**Work item:** Report only the number of lines below in which the string "column" appears.
╭──
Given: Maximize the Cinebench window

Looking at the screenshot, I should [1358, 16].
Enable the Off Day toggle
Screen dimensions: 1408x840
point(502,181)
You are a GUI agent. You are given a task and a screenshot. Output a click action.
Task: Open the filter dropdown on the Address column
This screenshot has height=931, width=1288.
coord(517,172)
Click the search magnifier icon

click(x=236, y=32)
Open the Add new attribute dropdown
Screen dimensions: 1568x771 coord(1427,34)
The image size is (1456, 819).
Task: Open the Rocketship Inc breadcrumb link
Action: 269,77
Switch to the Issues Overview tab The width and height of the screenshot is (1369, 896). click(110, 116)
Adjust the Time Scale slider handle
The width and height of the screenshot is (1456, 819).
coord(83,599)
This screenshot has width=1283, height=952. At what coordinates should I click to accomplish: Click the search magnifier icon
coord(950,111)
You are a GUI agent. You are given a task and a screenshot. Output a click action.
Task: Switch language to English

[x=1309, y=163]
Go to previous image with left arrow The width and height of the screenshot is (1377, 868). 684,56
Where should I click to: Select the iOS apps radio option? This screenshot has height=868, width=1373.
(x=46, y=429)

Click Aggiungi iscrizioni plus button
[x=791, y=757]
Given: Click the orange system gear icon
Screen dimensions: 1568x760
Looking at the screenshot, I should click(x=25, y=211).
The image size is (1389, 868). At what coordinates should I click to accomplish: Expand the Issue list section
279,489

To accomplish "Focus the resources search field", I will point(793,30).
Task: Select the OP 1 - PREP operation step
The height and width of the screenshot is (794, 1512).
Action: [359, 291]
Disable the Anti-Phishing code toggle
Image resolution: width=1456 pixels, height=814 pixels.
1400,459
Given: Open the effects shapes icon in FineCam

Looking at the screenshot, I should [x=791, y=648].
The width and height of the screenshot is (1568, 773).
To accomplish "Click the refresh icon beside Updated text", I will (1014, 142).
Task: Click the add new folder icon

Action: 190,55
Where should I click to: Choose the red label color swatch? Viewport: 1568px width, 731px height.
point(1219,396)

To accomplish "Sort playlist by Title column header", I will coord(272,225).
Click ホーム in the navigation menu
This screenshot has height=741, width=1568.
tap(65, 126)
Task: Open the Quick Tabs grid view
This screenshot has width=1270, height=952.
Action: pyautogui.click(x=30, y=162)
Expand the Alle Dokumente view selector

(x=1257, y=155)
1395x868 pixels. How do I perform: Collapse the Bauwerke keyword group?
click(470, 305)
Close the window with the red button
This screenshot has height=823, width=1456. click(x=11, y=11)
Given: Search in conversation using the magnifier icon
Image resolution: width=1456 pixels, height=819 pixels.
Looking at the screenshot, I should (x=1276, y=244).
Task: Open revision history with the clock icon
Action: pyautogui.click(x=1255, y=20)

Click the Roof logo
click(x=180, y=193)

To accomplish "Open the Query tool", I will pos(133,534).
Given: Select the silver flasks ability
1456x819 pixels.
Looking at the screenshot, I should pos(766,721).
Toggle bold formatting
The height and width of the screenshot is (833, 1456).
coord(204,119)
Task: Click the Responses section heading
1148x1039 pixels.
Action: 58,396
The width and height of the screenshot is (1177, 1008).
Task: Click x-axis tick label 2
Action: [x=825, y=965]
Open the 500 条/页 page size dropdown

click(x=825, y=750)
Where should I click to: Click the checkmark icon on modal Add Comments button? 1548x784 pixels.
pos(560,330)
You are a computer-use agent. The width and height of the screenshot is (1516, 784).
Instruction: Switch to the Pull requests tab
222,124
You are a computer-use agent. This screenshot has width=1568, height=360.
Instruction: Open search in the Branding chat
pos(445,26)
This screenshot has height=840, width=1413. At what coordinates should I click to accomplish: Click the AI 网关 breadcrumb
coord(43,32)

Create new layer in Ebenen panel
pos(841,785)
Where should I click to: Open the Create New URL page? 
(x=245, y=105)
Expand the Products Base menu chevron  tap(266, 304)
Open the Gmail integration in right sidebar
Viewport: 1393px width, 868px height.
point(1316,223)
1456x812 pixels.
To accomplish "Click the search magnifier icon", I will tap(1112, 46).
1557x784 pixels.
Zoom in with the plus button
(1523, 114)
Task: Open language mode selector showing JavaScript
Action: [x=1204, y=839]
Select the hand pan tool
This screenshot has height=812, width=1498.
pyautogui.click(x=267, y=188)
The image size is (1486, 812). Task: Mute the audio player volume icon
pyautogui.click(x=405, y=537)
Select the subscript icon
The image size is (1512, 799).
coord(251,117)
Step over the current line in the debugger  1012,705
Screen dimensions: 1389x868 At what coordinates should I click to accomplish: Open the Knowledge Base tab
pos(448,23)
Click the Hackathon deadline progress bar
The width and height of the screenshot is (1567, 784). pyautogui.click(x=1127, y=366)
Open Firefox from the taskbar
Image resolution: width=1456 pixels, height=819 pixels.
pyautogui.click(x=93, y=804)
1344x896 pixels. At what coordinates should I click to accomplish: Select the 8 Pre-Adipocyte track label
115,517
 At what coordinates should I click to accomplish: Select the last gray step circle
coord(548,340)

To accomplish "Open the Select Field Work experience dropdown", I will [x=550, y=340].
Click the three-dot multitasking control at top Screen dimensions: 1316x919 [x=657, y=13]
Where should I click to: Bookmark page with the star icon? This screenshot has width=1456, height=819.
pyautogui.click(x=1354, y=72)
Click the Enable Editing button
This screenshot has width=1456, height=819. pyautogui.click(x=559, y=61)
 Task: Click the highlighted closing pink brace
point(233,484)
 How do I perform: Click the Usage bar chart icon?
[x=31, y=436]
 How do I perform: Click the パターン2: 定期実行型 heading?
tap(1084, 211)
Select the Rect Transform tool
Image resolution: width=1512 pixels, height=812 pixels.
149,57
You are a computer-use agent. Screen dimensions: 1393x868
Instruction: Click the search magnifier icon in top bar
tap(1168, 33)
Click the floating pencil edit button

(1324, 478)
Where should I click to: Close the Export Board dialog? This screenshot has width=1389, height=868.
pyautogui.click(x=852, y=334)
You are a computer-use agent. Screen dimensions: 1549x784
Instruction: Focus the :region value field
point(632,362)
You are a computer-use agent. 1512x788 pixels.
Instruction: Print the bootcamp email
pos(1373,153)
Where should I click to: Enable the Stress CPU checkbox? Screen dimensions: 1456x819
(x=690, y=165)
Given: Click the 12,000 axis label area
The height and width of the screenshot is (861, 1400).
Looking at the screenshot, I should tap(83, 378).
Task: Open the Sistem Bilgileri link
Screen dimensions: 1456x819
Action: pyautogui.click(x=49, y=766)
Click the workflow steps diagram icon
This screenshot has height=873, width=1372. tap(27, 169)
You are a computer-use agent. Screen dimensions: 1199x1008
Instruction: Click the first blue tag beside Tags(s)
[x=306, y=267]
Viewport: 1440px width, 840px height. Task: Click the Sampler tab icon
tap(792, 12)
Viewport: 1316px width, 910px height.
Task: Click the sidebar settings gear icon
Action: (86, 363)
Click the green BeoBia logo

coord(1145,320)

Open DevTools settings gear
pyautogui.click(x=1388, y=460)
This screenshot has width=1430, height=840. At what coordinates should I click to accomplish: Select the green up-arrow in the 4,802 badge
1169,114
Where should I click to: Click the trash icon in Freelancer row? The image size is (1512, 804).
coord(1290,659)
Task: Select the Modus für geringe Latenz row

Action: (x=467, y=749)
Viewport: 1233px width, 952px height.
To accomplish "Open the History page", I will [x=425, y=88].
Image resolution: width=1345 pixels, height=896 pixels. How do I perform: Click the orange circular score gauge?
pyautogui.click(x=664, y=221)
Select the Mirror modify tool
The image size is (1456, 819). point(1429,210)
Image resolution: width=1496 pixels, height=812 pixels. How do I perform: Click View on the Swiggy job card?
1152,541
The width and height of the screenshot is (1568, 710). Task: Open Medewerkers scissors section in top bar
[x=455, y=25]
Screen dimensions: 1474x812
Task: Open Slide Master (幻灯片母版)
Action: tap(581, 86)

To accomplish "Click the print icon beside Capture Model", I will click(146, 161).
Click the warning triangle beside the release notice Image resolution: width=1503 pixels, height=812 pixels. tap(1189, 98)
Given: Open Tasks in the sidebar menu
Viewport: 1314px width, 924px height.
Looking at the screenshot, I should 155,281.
╰──
**Answer to the problem:** 2